BEGIN

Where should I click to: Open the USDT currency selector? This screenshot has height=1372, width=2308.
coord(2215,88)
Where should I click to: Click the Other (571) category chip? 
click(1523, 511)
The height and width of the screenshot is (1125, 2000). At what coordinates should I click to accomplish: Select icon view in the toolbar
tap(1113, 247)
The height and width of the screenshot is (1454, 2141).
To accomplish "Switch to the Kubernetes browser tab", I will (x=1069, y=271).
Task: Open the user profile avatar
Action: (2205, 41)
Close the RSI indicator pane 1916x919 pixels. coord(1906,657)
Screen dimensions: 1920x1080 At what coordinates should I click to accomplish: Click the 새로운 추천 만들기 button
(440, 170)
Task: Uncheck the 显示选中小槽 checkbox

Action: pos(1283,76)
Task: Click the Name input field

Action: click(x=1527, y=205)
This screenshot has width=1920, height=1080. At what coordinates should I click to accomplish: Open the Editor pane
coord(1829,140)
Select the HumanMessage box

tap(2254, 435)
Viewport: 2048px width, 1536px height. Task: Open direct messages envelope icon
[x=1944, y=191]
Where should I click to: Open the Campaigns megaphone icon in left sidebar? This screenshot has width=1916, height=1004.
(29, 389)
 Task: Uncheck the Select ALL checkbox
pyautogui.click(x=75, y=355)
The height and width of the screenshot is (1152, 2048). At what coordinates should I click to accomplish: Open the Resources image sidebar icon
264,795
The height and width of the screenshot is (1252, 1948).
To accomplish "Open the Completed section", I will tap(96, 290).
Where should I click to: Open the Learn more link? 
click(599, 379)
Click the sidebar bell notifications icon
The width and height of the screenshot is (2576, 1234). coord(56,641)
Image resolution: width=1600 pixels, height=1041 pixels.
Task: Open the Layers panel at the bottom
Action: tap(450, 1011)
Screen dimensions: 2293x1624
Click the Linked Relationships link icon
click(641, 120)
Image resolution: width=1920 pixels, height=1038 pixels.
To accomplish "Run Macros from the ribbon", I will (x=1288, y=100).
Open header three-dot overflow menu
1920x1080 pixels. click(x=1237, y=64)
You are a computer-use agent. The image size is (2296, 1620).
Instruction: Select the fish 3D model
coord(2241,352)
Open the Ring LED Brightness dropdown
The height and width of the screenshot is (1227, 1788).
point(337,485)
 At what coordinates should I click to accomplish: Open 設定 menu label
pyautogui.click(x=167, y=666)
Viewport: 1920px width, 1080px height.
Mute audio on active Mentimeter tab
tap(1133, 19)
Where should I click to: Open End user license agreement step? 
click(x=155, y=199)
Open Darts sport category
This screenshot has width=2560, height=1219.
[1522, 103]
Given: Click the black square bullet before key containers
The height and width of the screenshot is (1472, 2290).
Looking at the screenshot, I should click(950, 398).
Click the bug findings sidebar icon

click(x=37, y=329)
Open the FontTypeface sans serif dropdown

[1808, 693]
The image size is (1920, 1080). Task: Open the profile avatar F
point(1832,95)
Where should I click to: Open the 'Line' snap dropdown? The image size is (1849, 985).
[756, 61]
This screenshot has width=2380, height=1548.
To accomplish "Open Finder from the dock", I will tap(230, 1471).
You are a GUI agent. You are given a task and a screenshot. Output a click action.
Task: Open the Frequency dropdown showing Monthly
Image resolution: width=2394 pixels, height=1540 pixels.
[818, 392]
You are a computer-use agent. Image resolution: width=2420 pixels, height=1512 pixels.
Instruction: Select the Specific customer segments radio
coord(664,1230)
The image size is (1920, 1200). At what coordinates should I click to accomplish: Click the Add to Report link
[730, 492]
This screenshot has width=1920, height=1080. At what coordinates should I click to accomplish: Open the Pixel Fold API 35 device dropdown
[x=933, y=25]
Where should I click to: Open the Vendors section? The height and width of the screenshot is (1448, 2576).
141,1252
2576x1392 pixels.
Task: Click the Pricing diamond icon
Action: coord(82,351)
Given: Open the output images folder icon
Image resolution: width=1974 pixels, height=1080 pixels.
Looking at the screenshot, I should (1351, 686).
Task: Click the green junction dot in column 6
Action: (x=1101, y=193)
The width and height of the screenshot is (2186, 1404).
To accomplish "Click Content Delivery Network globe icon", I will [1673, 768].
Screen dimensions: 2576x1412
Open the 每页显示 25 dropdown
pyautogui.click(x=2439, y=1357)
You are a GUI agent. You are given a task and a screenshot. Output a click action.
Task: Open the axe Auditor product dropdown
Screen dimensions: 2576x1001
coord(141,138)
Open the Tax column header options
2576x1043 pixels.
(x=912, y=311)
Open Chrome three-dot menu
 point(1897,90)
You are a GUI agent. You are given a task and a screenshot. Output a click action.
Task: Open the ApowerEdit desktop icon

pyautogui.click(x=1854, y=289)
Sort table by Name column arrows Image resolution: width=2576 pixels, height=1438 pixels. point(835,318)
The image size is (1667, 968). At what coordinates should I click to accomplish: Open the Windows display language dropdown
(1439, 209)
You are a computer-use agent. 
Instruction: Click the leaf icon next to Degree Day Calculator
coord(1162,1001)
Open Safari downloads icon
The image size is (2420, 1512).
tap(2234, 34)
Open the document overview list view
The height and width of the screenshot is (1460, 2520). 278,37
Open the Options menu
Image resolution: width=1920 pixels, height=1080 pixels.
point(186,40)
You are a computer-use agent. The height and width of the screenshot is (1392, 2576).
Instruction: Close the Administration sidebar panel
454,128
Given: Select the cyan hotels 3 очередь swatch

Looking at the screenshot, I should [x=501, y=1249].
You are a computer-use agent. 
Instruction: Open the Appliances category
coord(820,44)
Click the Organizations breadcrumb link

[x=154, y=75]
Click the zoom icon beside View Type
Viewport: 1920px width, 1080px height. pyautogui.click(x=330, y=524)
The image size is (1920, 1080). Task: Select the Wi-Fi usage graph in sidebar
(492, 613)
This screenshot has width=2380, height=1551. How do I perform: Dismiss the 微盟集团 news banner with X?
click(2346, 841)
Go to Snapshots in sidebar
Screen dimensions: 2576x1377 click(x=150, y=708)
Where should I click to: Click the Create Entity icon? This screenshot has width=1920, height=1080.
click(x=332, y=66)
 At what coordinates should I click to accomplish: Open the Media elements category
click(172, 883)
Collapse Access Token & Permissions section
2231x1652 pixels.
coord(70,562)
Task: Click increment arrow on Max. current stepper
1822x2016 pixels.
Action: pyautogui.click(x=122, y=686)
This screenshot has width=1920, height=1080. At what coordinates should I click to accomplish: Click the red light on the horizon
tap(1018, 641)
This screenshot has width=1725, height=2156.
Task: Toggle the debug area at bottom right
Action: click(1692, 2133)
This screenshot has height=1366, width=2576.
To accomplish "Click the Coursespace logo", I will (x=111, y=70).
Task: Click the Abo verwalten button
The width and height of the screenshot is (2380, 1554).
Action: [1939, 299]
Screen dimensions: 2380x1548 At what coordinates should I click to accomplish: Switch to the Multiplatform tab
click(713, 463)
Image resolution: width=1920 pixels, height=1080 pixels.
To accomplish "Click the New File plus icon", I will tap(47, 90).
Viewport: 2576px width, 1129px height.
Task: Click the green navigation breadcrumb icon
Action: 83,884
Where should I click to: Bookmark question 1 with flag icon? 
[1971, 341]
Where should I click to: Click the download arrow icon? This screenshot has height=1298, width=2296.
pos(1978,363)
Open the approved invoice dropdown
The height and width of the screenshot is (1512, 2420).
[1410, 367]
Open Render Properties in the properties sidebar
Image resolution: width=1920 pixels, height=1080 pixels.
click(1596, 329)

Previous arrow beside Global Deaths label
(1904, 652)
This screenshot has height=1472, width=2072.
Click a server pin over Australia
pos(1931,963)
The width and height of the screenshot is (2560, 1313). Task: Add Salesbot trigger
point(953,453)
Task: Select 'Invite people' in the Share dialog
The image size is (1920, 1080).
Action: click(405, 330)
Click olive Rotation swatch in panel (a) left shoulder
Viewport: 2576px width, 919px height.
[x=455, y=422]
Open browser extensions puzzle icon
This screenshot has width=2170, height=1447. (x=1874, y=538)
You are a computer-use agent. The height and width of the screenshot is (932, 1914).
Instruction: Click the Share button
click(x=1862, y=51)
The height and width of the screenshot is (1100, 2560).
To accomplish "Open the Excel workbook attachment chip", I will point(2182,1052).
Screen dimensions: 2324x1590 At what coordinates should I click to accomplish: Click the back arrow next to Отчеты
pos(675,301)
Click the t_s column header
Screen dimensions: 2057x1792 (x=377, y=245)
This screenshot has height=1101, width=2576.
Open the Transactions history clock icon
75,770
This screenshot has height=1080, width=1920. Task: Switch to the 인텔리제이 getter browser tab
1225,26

END

Problem
Single out each line of the records above with the string "from" in it, and copy it.

Task response
To accomplish "Run Macros from the ribbon", I will (x=1288, y=100).
To accomplish "Open Finder from the dock", I will tap(230, 1471).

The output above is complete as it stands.